_SHORT PROBLEM_
Copy out, word for word, the lines of the listing below from the line holding "You are a computer-use agent. This" through the end of the listing, both ends included.

◇ ◇ ◇ ◇ ◇ ◇ ◇

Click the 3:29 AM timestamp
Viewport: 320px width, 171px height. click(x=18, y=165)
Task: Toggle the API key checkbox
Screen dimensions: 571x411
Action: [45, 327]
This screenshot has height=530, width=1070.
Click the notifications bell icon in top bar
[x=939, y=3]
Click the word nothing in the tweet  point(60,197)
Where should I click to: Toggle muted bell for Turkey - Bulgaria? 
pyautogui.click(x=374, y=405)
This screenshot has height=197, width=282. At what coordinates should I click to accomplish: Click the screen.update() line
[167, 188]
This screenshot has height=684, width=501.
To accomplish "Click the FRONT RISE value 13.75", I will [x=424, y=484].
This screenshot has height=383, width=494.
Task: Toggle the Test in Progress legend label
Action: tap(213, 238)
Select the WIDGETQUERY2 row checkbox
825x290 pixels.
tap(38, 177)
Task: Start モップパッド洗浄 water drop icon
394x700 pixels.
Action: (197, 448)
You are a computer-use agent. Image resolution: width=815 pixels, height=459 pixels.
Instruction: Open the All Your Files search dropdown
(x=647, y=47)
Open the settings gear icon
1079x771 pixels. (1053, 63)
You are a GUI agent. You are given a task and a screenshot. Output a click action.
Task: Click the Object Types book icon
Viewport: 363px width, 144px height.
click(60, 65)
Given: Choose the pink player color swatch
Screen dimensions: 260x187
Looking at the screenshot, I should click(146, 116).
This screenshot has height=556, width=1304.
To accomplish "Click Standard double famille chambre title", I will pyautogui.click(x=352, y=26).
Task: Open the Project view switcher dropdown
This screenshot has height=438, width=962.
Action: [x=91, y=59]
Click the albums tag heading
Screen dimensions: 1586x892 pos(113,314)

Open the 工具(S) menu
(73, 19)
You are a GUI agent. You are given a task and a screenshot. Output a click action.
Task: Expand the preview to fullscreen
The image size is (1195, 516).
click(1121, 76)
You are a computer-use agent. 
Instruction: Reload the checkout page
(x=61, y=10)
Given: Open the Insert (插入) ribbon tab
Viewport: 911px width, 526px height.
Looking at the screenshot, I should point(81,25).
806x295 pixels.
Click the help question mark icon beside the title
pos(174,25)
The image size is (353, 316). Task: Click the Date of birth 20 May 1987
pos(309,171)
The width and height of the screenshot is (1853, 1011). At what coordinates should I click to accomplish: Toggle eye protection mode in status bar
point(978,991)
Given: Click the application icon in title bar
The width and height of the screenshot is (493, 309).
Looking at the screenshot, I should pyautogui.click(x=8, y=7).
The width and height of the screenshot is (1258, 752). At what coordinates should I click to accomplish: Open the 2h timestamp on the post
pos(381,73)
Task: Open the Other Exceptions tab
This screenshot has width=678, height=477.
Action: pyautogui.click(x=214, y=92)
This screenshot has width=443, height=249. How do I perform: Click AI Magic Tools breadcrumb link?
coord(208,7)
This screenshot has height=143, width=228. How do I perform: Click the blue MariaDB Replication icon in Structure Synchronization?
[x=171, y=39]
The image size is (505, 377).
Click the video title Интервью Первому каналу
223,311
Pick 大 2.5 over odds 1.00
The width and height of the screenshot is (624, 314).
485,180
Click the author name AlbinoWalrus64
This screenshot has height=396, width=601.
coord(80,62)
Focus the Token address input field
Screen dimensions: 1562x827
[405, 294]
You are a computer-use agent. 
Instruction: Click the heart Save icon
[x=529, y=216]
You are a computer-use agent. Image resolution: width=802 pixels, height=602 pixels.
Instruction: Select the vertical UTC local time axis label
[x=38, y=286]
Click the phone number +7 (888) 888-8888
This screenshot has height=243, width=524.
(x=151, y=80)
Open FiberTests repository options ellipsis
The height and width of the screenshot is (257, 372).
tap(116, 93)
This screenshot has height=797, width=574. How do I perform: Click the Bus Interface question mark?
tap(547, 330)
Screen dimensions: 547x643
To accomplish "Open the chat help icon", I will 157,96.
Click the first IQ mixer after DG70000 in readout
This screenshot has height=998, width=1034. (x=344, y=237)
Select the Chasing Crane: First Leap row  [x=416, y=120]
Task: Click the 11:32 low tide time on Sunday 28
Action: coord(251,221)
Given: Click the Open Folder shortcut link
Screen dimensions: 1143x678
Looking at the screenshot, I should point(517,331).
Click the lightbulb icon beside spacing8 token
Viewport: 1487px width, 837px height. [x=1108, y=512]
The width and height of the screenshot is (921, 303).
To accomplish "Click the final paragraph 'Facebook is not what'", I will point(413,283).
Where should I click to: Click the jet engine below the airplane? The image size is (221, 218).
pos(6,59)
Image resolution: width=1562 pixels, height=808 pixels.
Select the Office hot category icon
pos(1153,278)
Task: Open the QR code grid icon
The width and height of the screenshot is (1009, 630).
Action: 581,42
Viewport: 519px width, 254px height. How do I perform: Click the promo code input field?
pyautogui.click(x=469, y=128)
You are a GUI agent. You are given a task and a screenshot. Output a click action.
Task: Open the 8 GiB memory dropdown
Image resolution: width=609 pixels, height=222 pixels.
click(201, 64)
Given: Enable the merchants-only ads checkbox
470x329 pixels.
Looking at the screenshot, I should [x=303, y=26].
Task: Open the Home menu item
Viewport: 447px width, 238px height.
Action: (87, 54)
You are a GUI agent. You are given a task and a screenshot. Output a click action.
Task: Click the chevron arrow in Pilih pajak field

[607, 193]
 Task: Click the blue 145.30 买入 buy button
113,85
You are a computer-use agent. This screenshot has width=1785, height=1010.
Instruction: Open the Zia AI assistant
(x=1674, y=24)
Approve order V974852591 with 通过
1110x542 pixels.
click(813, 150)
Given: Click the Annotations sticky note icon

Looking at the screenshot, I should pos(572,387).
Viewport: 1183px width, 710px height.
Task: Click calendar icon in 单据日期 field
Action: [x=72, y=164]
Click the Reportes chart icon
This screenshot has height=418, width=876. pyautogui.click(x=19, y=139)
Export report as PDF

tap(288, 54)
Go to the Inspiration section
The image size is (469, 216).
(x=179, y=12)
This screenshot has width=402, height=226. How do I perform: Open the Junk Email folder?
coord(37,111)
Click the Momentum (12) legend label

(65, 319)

◇ ◇ ◇ ◇ ◇ ◇ ◇

_FULL ANSWER_
You are a computer-use agent. This screenshot has width=1785, height=1010.
Instruction: Open the Zia AI assistant
(x=1674, y=24)
Approve order V974852591 with 通过
1110x542 pixels.
click(813, 150)
Given: Click the Annotations sticky note icon

Looking at the screenshot, I should pos(572,387).
Viewport: 1183px width, 710px height.
Task: Click calendar icon in 单据日期 field
Action: [x=72, y=164]
Click the Reportes chart icon
This screenshot has height=418, width=876. pyautogui.click(x=19, y=139)
Export report as PDF

tap(288, 54)
Go to the Inspiration section
The image size is (469, 216).
(x=179, y=12)
This screenshot has width=402, height=226. How do I perform: Open the Junk Email folder?
coord(37,111)
Click the Momentum (12) legend label

(65, 319)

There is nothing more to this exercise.